Further Simulation Examples

(Sections 6.5 - 6.7)

Will They Connect?

The Scenario: Anna and Raj

  • Anna and Raj make a date for coffee tomorrow at the local Coffee Shop.
  • Both of them forget the exact time they agreed to meet: they can only remember that it was to be sometime between 10 and 11am.
  • Each person, independently of the other, randomly picks a time between 10 and 11 to arrive.
  • Each person is willing to wait ten minutes for the other person to arrive.

Our Question

What is the chance that they meet?

This app will help you understand the situation.

Random Process

The random process is:

From 10 to 11am, watch for Anna and Raj enter/leave the coffeeshop.

Modeling involves getting Anna and Raj’s arrival times (in minutes after 10am):

Key Idea

Anna and Raj will connect if their arrival times are no more than 10 minutes apart.

That is, they connect if and only if

\[-10 < anna - raj < 10,\]

which is the same as

\[\vert\, anna - raj \,\vert < 10.\]

What Happens

Try this a few times:

Repetition

runif() can generate many values. Let’s use this fact to repeat eight times.

Encapsulate Simulations into a Function

meetupSim <- function(reps = 10000, table = FALSE, 
                      seed = NULL) {
  if (!is.null(seed)) {
    set.seed(seed)
  }
  anna <- runif(reps, 0, 60)
  raj <- runif(reps, 0, 60)
  connect <- (abs(anna - raj) < 10)
  if ( table ) {
    cat("Here is a table of the results:\n\n")
    print(table(connect))
    cat("\n")
  }
  cat(
    "The proportion of times they met was ", 
    mean(connect), ".\n", sep = ""
    )
}

Try It Out

Vectorization vs. Looping

Two Ways to Repeat

  • to repeat the random process, we can always use a loop.
  • Sometimes, we are able to use vectorization to get all simulations at once.
  • Does it make a difference?

A Looping Meetup Simulation

meetupSim2 <- function(reps = 10000, table = FALSE, 
                       seed = NULL) {
  if (!is.null(seed)) {
    set.seed(seed)
  }
   # set up vector to hold results
  connect <- logical(reps) 
  # loop to repeat random process
  for (i in 1:reps) { 
    # get one arrival time for anna
    anna <- runif(1, 0, 60)  
    # and a time for raj
    raj <- runif(1, 0, 60)
    they_meet <- abs(anna - raj) < 10
    # store in results vector:
    connect[i] <- they_meet
  }
  if ( table ) {
    cat("Here is a table of the results:\n\n")
    print(table(connect))
    cat("\n")
  }
  cat(
    "The proportion of times they met was ", 
    mean(connect), ".\n", sep = ""
  )
}

Comparison

system.time() records time to perform a task.

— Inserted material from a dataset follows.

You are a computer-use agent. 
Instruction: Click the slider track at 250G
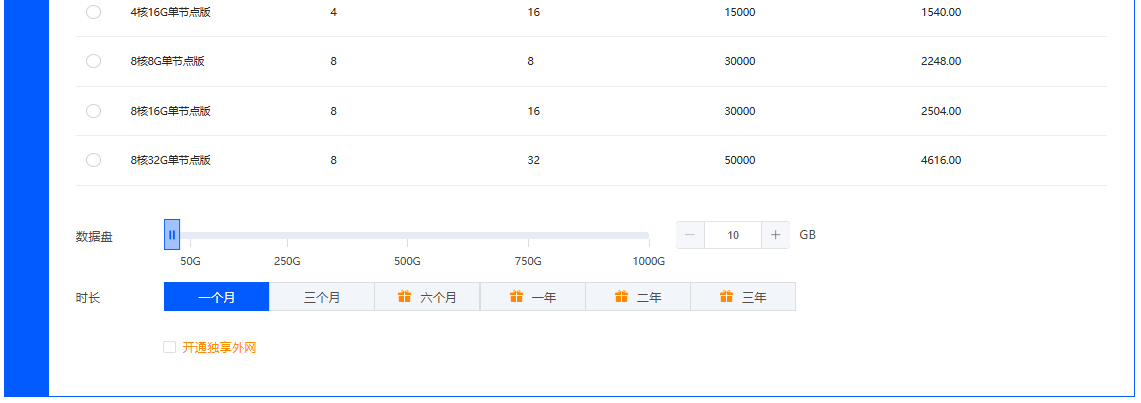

Note: If you ran this code in R Studio, it would be able to compute the “user” and “system” times, which add up to the total “elapsed” time”.

The Moral

Avoid looping if you can repeat with vectorization.

(But it doesn’t matter much, if your job is “small”.)

The Appeals Court Paradox

Scenario: An Appeals Court

  • Five judges on a court.
  • Majority vote decides the case.
  • Judges have different chances to make the correct decision:
    • Judge A has 95% chance to judge correctly;
    • Judge B has 94% chance to judge correctly;
    • Judge C has 90% chance to judge correctly;
    • Judge D has 90% chance to judge correctly;
    • Judge E has 80% chance to judge correctly.

What’s the chance they will vote the correct way?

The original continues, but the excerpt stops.